Osmolyte accumulation regulates the SUMOylation and inclusion dynamics of the prionogenic Cyc8-Tup1 transcription corepressor

Environmental stressors can severely perturb cellular homeostasis and compromise viability. To cope with environmental stressors, eukaryotes have developed distinct signaling programs that allow for adaptation during different stress conditions. These programs often require a host of post-translational modifications that alter proteins to elicit appropriate cellular responses. One crucial protein modifier during stress is the small ubiquitin-like modifier SUMO. In many cases, however, the functions of stress dependent protein SUMOylation remain unclear. Previously, we showed that the conserved Saccharomyces cerevisiae Cyc8-Tup1 transcriptional corepressor complex undergoes transient hyperosmotic stress-induced SUMOylation and inclusion formation, which are important for appropriate regulation of hyperosmotic-stress genes. Here, we show the osmostress-responsive MAP kinase Hog1 regulates Cyc8 SUMOylation and inclusion formation via its role in the transcriptional activation of glycerol biosynthesis genes. Mutations that ablate Cyc8 SUMOylation can partially rescue the osmosensitivity of hog1Δ cells, and this is facilitated by inappropriate derepression of glycerol-biosynthesis genes. Furthermore, cells specifically unable to synthesize the osmolyte glycerol cause transient Cyc8 SUMOylation and inclusions to persist, indicating a regulatory role for glycerol to reestablish the basal state of Cyc8 following adaptation to hyperosmotic stress. These observations unveil a novel intersection between phosphorylation and SUMOylation networks, which are critical for shifting gene expression and metabolic programs during stress adaptation.

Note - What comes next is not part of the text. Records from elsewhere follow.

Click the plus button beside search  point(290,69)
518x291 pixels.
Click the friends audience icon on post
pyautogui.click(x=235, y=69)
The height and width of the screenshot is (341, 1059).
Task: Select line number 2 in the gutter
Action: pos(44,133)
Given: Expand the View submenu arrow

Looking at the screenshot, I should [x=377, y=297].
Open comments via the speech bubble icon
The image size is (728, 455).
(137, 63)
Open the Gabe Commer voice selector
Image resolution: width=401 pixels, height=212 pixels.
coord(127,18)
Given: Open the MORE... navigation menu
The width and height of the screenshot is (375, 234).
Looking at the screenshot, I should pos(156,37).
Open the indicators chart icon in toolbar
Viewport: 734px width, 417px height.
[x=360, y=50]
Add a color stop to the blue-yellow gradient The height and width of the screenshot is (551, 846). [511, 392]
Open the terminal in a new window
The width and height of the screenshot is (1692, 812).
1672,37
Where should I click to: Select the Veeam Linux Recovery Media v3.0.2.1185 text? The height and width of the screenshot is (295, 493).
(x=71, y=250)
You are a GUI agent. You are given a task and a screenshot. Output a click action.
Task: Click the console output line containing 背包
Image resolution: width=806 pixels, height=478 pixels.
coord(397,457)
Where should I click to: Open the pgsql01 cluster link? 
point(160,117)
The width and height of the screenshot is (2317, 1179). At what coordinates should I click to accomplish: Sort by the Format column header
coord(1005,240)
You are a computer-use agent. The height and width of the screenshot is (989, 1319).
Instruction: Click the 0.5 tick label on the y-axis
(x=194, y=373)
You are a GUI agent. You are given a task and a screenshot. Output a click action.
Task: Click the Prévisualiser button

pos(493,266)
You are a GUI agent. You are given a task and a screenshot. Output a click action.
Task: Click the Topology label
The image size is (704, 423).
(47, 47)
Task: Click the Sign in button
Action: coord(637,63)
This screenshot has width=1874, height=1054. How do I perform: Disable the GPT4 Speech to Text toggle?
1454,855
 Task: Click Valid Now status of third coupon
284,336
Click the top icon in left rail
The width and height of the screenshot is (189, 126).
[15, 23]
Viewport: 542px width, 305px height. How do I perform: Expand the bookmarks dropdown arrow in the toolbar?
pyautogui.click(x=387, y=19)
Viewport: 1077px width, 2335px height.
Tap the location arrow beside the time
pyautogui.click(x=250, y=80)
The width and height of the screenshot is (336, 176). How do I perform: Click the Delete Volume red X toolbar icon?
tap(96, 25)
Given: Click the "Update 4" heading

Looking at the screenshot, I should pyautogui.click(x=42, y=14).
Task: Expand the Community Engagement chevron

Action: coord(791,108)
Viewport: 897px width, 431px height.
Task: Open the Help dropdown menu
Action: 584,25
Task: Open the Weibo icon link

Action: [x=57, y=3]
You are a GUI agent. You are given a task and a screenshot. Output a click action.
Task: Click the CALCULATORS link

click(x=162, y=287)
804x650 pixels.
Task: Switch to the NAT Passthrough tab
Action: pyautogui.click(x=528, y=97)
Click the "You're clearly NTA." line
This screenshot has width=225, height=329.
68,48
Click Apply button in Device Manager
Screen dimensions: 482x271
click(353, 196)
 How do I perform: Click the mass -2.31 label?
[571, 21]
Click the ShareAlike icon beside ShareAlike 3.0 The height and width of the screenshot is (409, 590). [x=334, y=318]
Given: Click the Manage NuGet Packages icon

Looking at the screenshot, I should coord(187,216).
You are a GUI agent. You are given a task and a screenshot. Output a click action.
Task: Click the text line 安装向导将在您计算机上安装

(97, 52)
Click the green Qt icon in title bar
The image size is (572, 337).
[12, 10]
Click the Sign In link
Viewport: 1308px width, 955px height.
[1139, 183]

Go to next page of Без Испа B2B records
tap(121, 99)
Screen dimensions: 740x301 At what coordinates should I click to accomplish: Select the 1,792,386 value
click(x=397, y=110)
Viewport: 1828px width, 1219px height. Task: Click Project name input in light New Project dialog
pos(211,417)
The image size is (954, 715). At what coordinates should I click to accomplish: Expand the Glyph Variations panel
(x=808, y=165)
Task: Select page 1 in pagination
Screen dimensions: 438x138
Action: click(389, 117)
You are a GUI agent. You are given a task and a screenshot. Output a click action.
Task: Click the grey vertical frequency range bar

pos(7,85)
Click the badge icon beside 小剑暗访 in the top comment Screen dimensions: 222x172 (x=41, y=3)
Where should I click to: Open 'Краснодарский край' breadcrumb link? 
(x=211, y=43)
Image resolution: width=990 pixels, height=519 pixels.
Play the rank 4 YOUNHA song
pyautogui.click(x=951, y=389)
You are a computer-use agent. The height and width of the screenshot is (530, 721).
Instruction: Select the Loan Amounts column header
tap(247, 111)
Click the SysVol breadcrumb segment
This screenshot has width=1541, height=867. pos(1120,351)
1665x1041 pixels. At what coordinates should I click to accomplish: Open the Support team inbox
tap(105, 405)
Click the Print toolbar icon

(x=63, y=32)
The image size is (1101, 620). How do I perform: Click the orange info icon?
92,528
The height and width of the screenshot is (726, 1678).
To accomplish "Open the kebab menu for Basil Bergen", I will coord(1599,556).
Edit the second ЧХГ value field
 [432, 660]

环境应激原可严重扰动细胞稳态并损害细胞活力。为应对环境应激，真核生物已演化出多种特异性信号转导程序，使其能够在不同应激条件下实现适应性调控。此类程序通常依赖一系列翻译后修饰，通过改变蛋白质特性以触发恰当的细胞应答反应。应激过程中一类关键的蛋白质修饰因子为小泛素样修饰蛋白（small ubiquitin-like modifier, SUMO）。然而在多数情况下，依赖于应激状态的蛋白质SUMO化修饰的具体功能仍未明确。此前本团队的研究证实，保守型酿酒酵母（Saccharomyces cerevisiae）Cyc8-Tup1转录共抑制复合物会发生短暂的高渗应激诱导的SUMO化修饰及包涵体形成，该过程对于高渗应激相关基因的精准调控具有重要意义。本研究进一步发现，渗透压响应性丝裂原活化蛋白激酶（MAP kinase）Hog1可通过调控甘油生物合成基因的转录激活，进而介导Cyc8的SUMO化修饰与包涵体形成。消除Cyc8 SUMO化修饰的突变可部分挽救hog1基因缺失（hog1Δ）细胞的渗透压敏感表型，而这一效应依赖于甘油生物合成基因的异常去阻遏。此外，无法合成渗透剂甘油的细胞会出现Cyc8 SUMO化修饰及包涵体持续存在的现象，表明甘油在细胞适应高渗应激后可发挥负调控作用，使Cyc8恢复至基础状态。上述研究结果揭示了磷酸化与SUMO化修饰网络间的全新交叉调控通路，该通路对于应激适应过程中重塑基因表达与代谢程序至关重要。